Humanitarian war is based on the following premises:

  1. There are evil things happening in the world.
  2. We can do nothing or we can bomb people. There are no other options.

The conclusion, of course, is that we must bomb people. But the second premise is faulty. Nonviolent assaults on tyranny are far more successful and long-lasting than violent ones. Even more effective is refraining from funding and empowering the tyrants for decades prior to switching sides, or what is called "intervening." Turning to violence amounts to deciding that the times have gotten tough and we must therefore resort to a less effective tool much less likely to succeed. That many want to do so suggests other motivations, some of them not very flattering…

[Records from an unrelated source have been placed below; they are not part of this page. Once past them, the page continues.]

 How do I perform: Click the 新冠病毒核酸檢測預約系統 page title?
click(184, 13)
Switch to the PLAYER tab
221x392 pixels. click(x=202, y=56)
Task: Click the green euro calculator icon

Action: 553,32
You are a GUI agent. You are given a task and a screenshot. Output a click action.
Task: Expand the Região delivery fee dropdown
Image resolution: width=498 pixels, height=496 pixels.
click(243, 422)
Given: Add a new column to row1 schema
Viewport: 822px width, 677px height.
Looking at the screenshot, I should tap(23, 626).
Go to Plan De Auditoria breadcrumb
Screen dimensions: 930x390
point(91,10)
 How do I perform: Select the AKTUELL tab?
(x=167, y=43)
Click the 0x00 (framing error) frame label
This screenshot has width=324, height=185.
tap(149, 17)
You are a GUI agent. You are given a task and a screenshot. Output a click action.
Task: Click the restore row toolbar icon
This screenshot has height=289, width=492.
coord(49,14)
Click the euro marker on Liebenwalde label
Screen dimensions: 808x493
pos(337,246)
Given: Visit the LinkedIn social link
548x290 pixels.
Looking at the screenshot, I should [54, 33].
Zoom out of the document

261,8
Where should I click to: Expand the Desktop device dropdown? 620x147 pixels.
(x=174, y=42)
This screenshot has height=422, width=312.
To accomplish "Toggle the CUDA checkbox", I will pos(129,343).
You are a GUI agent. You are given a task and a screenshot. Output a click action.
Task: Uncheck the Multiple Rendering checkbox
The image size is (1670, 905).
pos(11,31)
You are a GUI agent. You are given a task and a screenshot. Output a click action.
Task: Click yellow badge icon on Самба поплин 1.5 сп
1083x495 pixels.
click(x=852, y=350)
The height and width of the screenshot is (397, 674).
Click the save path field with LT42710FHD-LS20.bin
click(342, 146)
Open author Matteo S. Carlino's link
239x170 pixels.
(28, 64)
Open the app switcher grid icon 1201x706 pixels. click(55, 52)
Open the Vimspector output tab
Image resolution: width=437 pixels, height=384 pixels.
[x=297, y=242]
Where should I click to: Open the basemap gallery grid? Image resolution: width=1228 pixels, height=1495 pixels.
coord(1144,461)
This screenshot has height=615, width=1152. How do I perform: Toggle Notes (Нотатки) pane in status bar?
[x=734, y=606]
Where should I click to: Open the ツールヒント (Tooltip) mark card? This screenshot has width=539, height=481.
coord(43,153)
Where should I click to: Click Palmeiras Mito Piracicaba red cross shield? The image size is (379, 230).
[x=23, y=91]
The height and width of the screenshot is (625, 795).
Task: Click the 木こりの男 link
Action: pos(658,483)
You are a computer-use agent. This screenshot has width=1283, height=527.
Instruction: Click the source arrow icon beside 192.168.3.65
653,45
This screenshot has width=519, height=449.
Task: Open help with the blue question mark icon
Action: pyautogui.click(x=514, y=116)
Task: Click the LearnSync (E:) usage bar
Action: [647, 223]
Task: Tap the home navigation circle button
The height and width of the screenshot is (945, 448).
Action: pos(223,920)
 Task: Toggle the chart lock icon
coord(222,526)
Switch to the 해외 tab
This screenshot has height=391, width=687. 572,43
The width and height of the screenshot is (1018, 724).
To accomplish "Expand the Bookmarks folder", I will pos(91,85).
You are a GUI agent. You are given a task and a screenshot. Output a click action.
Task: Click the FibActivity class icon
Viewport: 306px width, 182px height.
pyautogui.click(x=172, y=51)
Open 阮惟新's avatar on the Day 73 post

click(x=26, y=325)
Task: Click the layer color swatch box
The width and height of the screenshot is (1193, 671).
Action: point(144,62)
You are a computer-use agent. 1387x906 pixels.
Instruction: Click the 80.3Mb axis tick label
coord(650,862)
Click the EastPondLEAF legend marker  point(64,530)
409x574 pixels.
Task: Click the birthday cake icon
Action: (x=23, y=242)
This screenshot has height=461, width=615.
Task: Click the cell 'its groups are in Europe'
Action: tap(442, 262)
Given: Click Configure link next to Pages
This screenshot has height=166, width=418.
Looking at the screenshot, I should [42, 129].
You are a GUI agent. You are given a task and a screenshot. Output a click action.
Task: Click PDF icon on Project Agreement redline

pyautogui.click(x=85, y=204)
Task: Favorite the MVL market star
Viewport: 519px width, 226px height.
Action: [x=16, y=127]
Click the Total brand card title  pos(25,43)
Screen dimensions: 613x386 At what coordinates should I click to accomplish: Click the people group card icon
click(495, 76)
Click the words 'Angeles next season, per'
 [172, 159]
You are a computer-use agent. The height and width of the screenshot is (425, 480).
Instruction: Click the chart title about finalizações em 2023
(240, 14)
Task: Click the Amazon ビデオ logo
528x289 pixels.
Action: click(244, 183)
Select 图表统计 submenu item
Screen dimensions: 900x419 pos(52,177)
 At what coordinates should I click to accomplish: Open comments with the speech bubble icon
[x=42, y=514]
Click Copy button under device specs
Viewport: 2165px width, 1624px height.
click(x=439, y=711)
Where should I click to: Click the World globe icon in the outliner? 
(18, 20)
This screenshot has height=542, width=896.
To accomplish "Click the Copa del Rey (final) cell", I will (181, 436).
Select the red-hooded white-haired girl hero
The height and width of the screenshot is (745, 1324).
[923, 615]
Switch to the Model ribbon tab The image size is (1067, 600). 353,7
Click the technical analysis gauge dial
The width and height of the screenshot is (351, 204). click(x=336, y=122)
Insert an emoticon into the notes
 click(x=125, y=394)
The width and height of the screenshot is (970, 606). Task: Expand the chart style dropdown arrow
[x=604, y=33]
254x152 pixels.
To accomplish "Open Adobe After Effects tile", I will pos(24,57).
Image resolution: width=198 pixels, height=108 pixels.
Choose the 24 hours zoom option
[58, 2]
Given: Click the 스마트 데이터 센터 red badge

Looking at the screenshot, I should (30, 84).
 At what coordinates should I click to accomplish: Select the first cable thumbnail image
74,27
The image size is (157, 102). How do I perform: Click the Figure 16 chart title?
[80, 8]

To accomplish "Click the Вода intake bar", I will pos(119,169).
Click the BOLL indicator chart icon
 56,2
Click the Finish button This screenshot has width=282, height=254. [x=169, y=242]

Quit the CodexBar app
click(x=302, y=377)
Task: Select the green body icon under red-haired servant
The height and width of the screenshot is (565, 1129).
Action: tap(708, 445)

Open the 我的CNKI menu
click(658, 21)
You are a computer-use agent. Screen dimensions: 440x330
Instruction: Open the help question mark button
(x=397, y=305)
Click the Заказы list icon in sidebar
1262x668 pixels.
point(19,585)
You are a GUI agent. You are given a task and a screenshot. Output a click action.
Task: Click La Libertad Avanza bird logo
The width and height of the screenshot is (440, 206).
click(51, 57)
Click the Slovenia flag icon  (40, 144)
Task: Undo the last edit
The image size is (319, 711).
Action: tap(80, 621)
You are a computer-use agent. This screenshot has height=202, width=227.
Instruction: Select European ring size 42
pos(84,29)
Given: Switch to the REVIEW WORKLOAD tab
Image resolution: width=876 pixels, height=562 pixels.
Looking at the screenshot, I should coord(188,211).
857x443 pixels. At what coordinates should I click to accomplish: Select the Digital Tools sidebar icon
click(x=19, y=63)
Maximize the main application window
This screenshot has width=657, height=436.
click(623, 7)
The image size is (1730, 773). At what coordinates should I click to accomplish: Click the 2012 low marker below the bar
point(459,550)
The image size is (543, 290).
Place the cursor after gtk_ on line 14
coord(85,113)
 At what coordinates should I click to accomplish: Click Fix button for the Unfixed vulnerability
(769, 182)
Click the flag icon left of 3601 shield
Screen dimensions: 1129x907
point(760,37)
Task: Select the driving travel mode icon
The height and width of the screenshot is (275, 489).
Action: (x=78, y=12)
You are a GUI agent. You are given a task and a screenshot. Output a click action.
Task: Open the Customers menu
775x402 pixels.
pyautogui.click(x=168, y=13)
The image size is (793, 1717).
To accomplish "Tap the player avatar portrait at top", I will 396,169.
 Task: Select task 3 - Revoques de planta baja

…Washington is quite open about wanting to overthrow the Syrian government or regime because of its ties to the Iranian government or regime. It is much less forthcoming, however, about how doing so would work out any better than Libya, Afghanistan, Iraq, Haiti, Panama, Grenada, Cambodia, South Vietnam, the Dominican Republic, Cuba, the Philippines, and so on.

That wars must be marketed as humanitarian is a sign of progress. That we fall for it is a sign of embarrassing weakness. The war propagandist is the world's second oldest profession, and the humanitarian lie is not entirely new. But it works in concert with other common war lies, some of which used to be more dominant. I tried to collect them all in my book War Is A Lie. A few major themes are:

First, that only war will address the incredible evil of the chosen enemy, almost always an enemy made more evil by racism and other forms or bigotry and distancing.

Second, that war is a form of defense, even if we provoked the enemy's attack, even if the enemy hasn't attacked, even if the enemy is incapable of attacking, even if the enemy hasn't yet thought to develop the capacity to attack. We're one step ahead, that's how smart we are.

Third, that war is a generous sacrifice, the noblest deed imaginable, something so beautiful it ought to be multiplied a thousand fold, and so we only go to war as an absolute last resort in order to benefit the evil dark people who need to be wiped off the face of the earth.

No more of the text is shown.